Our lives unfold through thresholds—moments of movement, change, remembrance, and growth. Journeys: Mindscapes and Migrations brings together artists whose work explores these layered experiences, both personal and collective. Through diverse media and distinct visual languages, each artist offers a personal lens on how we navigate a rapidly shifting, fractured, and still beautiful world.
Susan Clinard creates expressive figurative sculptures that speak to our shared humanity. Her sculptural figures—raw, vulnerable, and evocative—stand as emotional witnesses to stories of belonging, loss, connection, and resilience. Carved from wood and assembled from found materials, they hold the weight of grief, hope, and perseverance.
Shaunda Holloway draws from Black identity, ancestry, and spirituality to create layered, luminous mixed-media works. Her pieces speak to inherited journeys—cultural, environmental, emotional, and divine—summoning the presence of those who came before while carving space for contemporary self-understanding.
Mary Lesser examines the intersections of nature, climate, and global systems. Her Global Trade series confronts the transactional undercurrents of contemporary life, while her Amusement Park paintings offer seemingly joyous moments laced with unease. Both series evoke journeys shaped by human activity, capitalism, and globalism.

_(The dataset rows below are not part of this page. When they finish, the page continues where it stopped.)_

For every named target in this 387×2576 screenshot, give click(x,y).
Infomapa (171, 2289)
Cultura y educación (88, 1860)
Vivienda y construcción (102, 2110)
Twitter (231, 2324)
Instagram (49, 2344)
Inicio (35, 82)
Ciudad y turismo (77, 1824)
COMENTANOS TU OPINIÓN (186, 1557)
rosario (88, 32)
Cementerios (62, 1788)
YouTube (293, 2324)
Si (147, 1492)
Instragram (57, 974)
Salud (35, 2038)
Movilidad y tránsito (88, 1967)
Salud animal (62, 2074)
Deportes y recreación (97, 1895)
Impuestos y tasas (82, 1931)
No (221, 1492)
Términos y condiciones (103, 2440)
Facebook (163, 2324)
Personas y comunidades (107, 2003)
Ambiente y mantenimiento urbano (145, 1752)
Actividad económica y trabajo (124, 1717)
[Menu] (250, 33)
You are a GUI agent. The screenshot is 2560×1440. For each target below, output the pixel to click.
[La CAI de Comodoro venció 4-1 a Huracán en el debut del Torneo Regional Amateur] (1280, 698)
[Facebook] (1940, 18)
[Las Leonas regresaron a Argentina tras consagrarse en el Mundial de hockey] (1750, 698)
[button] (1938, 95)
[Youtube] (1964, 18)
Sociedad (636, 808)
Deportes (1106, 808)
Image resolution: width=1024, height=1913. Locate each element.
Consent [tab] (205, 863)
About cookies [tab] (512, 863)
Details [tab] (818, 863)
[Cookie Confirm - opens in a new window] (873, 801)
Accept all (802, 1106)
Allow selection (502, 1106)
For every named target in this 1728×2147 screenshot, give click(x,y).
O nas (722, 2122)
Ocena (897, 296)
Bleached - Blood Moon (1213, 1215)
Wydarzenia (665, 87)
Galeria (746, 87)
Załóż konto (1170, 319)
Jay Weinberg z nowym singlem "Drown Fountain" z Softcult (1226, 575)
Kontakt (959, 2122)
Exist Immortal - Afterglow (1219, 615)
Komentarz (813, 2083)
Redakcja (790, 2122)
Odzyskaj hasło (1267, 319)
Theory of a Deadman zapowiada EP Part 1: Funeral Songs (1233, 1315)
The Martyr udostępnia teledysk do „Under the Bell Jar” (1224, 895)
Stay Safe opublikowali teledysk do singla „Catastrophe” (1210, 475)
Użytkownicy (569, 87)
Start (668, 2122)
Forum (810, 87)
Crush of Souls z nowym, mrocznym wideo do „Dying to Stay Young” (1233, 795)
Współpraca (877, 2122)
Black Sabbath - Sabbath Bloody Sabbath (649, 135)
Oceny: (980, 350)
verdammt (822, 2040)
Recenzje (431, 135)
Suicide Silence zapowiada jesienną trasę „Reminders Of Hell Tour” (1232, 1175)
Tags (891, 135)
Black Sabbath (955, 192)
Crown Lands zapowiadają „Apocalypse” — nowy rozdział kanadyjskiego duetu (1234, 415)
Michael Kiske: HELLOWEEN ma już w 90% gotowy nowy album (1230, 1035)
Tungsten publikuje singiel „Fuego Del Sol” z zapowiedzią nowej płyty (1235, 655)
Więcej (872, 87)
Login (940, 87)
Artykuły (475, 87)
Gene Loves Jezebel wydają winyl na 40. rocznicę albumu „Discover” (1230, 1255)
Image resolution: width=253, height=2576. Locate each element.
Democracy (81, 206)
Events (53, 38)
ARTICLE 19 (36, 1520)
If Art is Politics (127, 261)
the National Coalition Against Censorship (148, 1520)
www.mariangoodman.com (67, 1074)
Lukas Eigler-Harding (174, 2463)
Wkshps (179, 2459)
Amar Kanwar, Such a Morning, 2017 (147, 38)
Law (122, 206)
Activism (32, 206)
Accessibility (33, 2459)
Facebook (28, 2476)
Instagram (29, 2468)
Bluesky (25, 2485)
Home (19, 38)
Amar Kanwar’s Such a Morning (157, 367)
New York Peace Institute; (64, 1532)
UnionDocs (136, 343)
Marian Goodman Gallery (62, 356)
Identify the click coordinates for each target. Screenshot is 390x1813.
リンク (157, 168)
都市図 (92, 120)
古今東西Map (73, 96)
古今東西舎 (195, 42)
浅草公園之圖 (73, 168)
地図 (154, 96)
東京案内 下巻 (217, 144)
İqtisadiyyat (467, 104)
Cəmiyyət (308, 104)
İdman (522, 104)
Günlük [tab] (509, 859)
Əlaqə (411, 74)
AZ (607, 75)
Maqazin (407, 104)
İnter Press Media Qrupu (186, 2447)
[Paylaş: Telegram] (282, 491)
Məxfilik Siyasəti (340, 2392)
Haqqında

Fethi Meghelli creates mixed media painted objects and garments that blend drawing, collage, and storytelling into poetic meditations on exile and memory. His layered compositions reflect the fractured experience of diaspora and the longing to reassemble oneself amidst personal and historical dislocation. Drawing from both personal experience and global events, Meghelli’s work interweaves reflection and resistance.
Greg Shea works with the 19th-century wet plate collodion process, bringing the past into haunting conversation with the present. His tintype portraits capture not only faces but souls, suspended in time. The imperfections of the medium reveal a deeper truth: our presence is always in flux—and stillness itself can be a form of migration.
Together, these artists invite us to pause, reflect, and reconnect—with ourselves, each other, and the world we move through.